The dismissal stings more than it should. I grab my jacket, the fish and chips forgotten.

"Catriona." His voice stops me before I reach the door.

I turn back. "What?"

"I'm picking you up when your shift ends. You're not going back to your cottage alone."

"Kian—"

"Not negotiable." The command in his voice sends inappropriate shivers down my spine despite the tension between us. "The syndicate knows where you live. You're staying at the safe house until this is handled."

I leave without responding, leaving him alone in the warehouse with the takeaway and whatever the fuck we're not saying to each other.

Back at the station, I force myself to finish the report, to maintain the appearance of normalcy despite the tension still crackling under my skin.

Another text arrives mid-afternoon.

Beautiful day on Skara. You should enjoy it while you can.

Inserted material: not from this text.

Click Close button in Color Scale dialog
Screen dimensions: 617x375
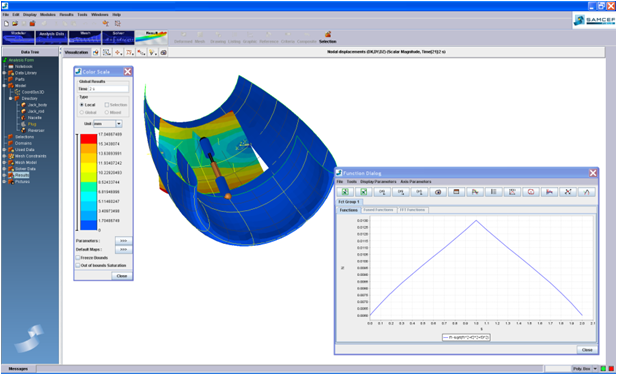[122, 276]
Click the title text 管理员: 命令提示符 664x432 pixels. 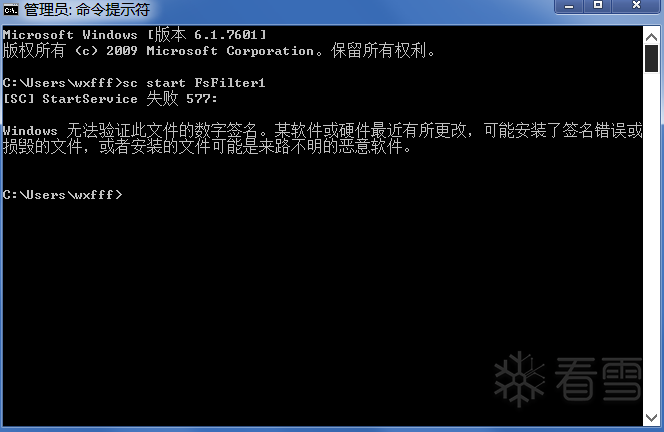click(87, 9)
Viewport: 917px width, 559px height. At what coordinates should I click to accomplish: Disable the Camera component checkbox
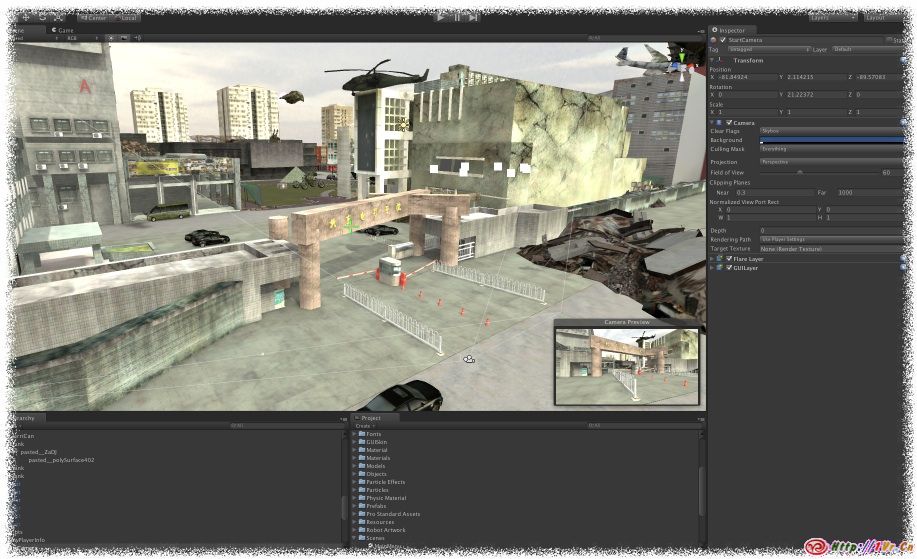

Generic threat. Vague enough to apply to anything. They're trying to keep me rattled, keep me looking over my shoulder. The psychological warfare is effective, I'll give them that.

"Everything alright, Chief?" Rhona's voice carries false concern.

"Fine. Just coordinating with mainland operations." The lie tastes bitter, but necessary.

She doesn't look convinced, but returns to her own work without pushing.

I finish the incident report and send it to Lansing, then pull out my personal tablet. The camera footage from the warehouse operation loads slowly, but eventually the images appear.

The footage captures everything. Dimitri negotiating with Kian, the artifacts laid out on the loading dock in careful arrangement, the moment gunfire erupted and chaos consumed the operation.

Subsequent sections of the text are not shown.